**Work instructions**
Whenever a line of the listing contains the string "will", return that line.

────────

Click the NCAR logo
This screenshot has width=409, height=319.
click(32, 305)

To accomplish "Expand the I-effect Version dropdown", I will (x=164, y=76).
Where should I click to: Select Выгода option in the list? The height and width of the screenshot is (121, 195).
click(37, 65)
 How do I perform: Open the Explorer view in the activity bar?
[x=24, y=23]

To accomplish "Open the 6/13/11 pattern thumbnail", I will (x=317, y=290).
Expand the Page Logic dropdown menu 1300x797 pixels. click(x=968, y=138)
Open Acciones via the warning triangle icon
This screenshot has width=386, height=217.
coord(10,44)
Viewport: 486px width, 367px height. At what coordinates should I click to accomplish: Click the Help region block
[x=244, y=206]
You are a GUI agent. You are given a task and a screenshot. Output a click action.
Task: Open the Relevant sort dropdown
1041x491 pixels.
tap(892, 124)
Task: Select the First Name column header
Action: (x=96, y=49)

────────

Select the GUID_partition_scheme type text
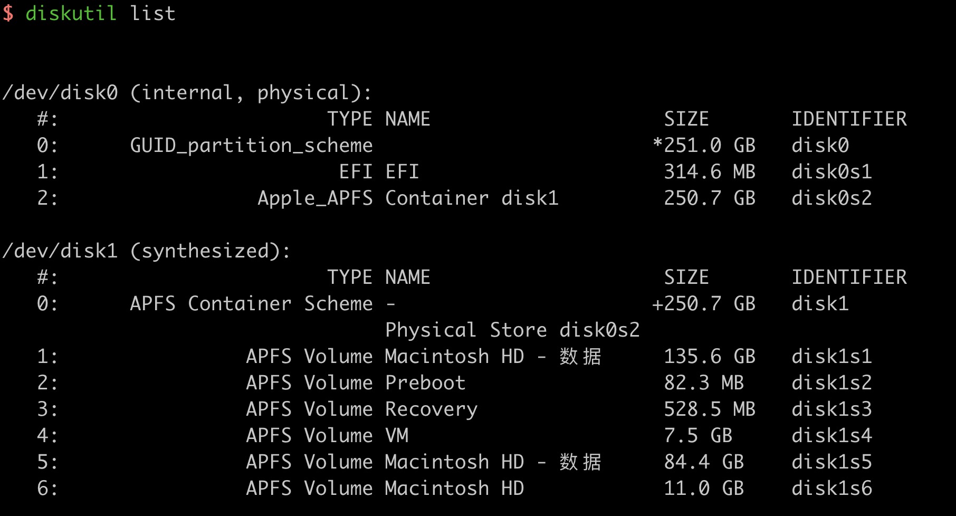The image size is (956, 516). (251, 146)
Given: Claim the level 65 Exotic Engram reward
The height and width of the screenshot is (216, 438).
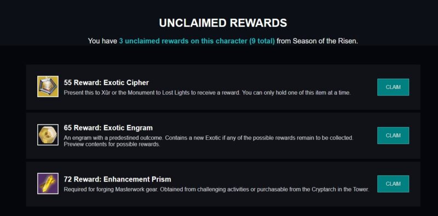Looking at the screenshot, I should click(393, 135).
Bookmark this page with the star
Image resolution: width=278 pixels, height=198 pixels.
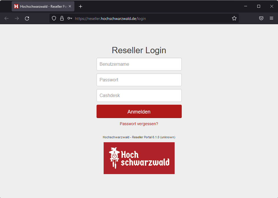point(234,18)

────────

**Exercise solution**
To accomplish "Expand the I-effect Version dropdown", I will (x=164, y=76).
To accomplish "Open the 6/13/11 pattern thumbnail", I will (x=317, y=290).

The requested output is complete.